The learning curve for the program has been steep. Molinos, which used to source coffee from a handful of middlemen, now has to accommodate thousands of producers trying to deliver their coffee each day. It took Molinos about eight years to develop a process at their mills, an investment that other exporters have been less willing to make.

Many exporters are also reluctant to go against middlemen. Frank isn’t afraid to admit they’ve made enemies along the way. However, they’ve also made a lot of friends. “In one region, we had an exceptionally strong relationship with our producers and there was a middleman that wasn’t happy about it. When the producers heard about the trouble they were causing, they confronted the middlemen themselves and told them, ‘You get your coffee, (and Molinos) get their coffee,'” says Frank. It was possible to find a solution where the producers could protect Molinos’ interests without directly hurting the middleman at the same time.

The benefits of going direct greatly outweigh the challenges. Buying through middlemen offered Molinos little to no transparency about the coffee’s traceability. Now, Molinos can directly trace micro-lots, regional blends, and community lots through all stages of the process.

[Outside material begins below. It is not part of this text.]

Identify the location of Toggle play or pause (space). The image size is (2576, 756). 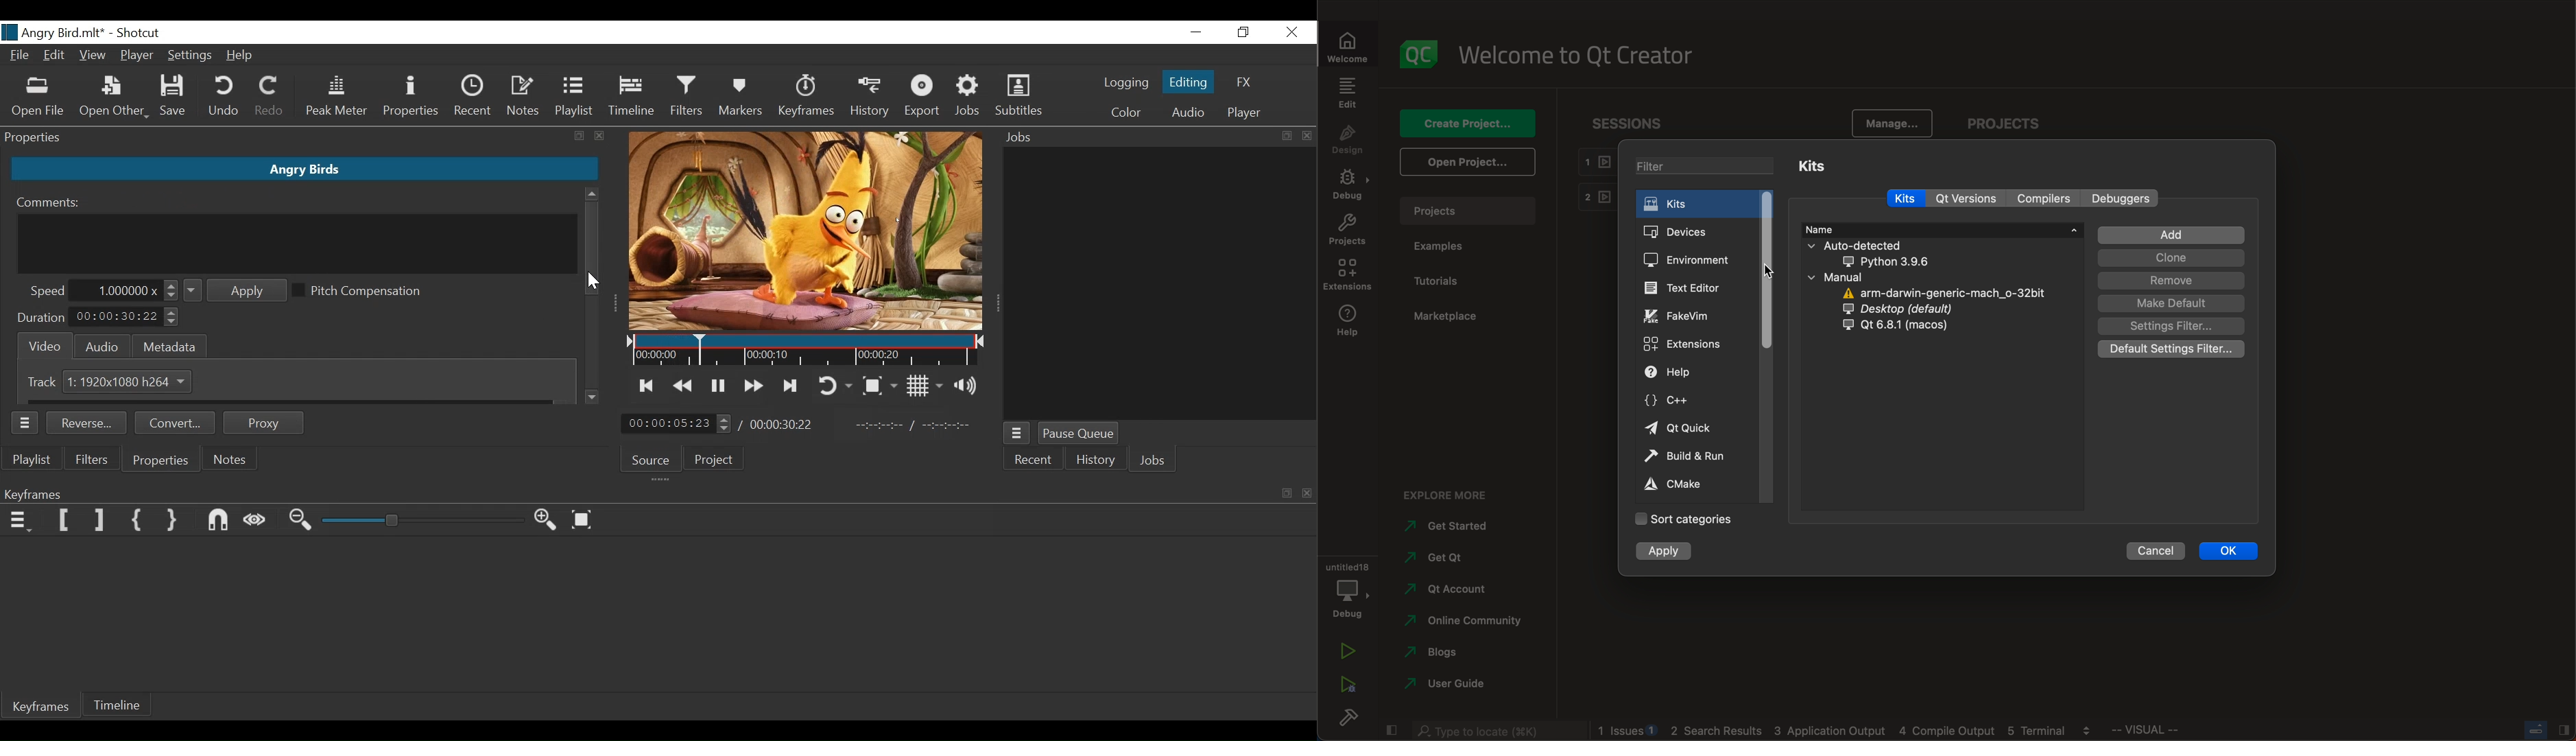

Molinos recently constructed a small pilot wet mill to centralize processing. The move is another step towards improving the Honduran coffee industry. The motivations are twofold: 1) to purchase cherry instead of wet parchment and have further control over quality, and 2) to help alleviate some burden that producers receive from the government to reduce water consumption and environmental pollution on their farms.

As the fourth largest Arabica producer in the world, Honduras is a crucial origin for specialty coffee. With support from the government and future-minded exporters like Molinos, coffee volume and quality are on track to continue growing even more.